**Task prompt**
Please copy each of the following lines exactly, leaving none out.
----
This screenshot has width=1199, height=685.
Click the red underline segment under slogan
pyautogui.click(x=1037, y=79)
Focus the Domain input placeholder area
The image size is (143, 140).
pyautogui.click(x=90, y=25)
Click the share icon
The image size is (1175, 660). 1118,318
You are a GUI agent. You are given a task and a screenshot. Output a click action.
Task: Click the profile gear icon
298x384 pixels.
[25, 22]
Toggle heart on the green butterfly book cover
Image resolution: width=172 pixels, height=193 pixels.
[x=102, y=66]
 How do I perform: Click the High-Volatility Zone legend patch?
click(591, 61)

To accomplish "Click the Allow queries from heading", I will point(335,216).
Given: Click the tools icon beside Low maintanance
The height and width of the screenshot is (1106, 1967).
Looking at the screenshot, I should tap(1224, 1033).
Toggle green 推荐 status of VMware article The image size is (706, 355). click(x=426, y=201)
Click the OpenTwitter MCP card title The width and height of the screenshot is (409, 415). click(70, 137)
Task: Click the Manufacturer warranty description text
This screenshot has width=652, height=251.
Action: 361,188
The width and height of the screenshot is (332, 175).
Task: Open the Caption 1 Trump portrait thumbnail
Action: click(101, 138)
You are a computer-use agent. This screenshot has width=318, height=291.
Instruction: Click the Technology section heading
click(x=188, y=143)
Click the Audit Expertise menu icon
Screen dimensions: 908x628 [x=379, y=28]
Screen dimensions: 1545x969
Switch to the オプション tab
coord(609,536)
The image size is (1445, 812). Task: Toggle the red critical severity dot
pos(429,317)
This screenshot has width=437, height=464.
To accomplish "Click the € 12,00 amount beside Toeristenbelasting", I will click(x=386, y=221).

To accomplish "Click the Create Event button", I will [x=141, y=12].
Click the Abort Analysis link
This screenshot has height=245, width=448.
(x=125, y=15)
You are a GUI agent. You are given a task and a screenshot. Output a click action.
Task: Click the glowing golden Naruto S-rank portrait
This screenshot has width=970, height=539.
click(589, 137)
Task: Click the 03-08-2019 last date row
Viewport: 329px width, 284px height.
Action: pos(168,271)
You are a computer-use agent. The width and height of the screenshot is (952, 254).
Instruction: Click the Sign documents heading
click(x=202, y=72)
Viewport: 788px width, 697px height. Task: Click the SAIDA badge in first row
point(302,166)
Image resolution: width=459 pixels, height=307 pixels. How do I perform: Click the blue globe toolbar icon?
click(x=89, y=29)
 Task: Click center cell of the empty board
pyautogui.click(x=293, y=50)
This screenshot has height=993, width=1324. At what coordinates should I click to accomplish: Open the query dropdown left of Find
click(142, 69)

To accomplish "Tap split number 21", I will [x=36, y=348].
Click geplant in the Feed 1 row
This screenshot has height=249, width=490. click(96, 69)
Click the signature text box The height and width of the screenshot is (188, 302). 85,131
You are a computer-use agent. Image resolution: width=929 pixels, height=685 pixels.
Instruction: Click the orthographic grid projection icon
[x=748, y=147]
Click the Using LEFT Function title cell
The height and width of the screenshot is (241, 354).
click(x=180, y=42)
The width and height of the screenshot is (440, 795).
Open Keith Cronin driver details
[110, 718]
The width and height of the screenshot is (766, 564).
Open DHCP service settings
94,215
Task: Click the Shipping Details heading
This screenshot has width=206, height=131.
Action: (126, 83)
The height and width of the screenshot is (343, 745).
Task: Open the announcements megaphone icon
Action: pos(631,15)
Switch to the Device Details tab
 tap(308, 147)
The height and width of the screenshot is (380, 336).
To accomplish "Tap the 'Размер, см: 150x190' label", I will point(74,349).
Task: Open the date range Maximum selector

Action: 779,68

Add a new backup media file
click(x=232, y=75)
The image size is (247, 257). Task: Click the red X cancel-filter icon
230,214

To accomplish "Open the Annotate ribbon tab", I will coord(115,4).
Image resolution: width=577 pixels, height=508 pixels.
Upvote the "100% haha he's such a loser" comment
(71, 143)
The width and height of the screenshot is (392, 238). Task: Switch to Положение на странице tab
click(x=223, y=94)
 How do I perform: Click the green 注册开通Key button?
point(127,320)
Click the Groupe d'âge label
----
**Right answer**
This screenshot has width=1199, height=685.
Click the red underline segment under slogan
pyautogui.click(x=1037, y=79)
Focus the Domain input placeholder area
The image size is (143, 140).
pyautogui.click(x=90, y=25)
Click the share icon
The image size is (1175, 660). 1118,318
You are a GUI agent. You are given a task and a screenshot. Output a click action.
Task: Click the profile gear icon
298x384 pixels.
[25, 22]
Toggle heart on the green butterfly book cover
Image resolution: width=172 pixels, height=193 pixels.
[x=102, y=66]
 How do I perform: Click the High-Volatility Zone legend patch?
click(591, 61)

To accomplish "Click the Allow queries from heading", I will point(335,216).
Given: Click the tools icon beside Low maintanance
The height and width of the screenshot is (1106, 1967).
Looking at the screenshot, I should tap(1224, 1033).
Toggle green 推荐 status of VMware article The image size is (706, 355). click(x=426, y=201)
Click the OpenTwitter MCP card title The width and height of the screenshot is (409, 415). click(70, 137)
Task: Click the Manufacturer warranty description text
This screenshot has width=652, height=251.
Action: 361,188
The width and height of the screenshot is (332, 175).
Task: Open the Caption 1 Trump portrait thumbnail
Action: click(101, 138)
You are a computer-use agent. This screenshot has width=318, height=291.
Instruction: Click the Technology section heading
click(x=188, y=143)
Click the Audit Expertise menu icon
Screen dimensions: 908x628 [x=379, y=28]
Screen dimensions: 1545x969
Switch to the オプション tab
coord(609,536)
The image size is (1445, 812). Task: Toggle the red critical severity dot
pos(429,317)
This screenshot has width=437, height=464.
To accomplish "Click the € 12,00 amount beside Toeristenbelasting", I will click(x=386, y=221).

To accomplish "Click the Create Event button", I will [x=141, y=12].
Click the Abort Analysis link
This screenshot has height=245, width=448.
(x=125, y=15)
You are a GUI agent. You are given a task and a screenshot. Output a click action.
Task: Click the glowing golden Naruto S-rank portrait
This screenshot has width=970, height=539.
click(589, 137)
Task: Click the 03-08-2019 last date row
Viewport: 329px width, 284px height.
Action: pos(168,271)
You are a computer-use agent. The width and height of the screenshot is (952, 254).
Instruction: Click the Sign documents heading
click(x=202, y=72)
Viewport: 788px width, 697px height. Task: Click the SAIDA badge in first row
point(302,166)
Image resolution: width=459 pixels, height=307 pixels. How do I perform: Click the blue globe toolbar icon?
click(x=89, y=29)
 Task: Click center cell of the empty board
pyautogui.click(x=293, y=50)
This screenshot has height=993, width=1324. At what coordinates should I click to accomplish: Open the query dropdown left of Find
click(142, 69)

To accomplish "Tap split number 21", I will [x=36, y=348].
Click geplant in the Feed 1 row
This screenshot has height=249, width=490. click(96, 69)
Click the signature text box The height and width of the screenshot is (188, 302). 85,131
You are a computer-use agent. Image resolution: width=929 pixels, height=685 pixels.
Instruction: Click the orthographic grid projection icon
[x=748, y=147]
Click the Using LEFT Function title cell
The height and width of the screenshot is (241, 354).
click(x=180, y=42)
The width and height of the screenshot is (440, 795).
Open Keith Cronin driver details
[110, 718]
The width and height of the screenshot is (766, 564).
Open DHCP service settings
94,215
Task: Click the Shipping Details heading
This screenshot has width=206, height=131.
Action: (126, 83)
The height and width of the screenshot is (343, 745).
Task: Open the announcements megaphone icon
Action: pos(631,15)
Switch to the Device Details tab
 tap(308, 147)
The height and width of the screenshot is (380, 336).
To accomplish "Tap the 'Размер, см: 150x190' label", I will point(74,349).
Task: Open the date range Maximum selector

Action: 779,68

Add a new backup media file
click(x=232, y=75)
The image size is (247, 257). Task: Click the red X cancel-filter icon
230,214

To accomplish "Open the Annotate ribbon tab", I will coord(115,4).
Image resolution: width=577 pixels, height=508 pixels.
Upvote the "100% haha he's such a loser" comment
(71, 143)
The width and height of the screenshot is (392, 238). Task: Switch to Положение на странице tab
click(x=223, y=94)
 How do I perform: Click the green 注册开通Key button?
point(127,320)
Click the Groupe d'âge label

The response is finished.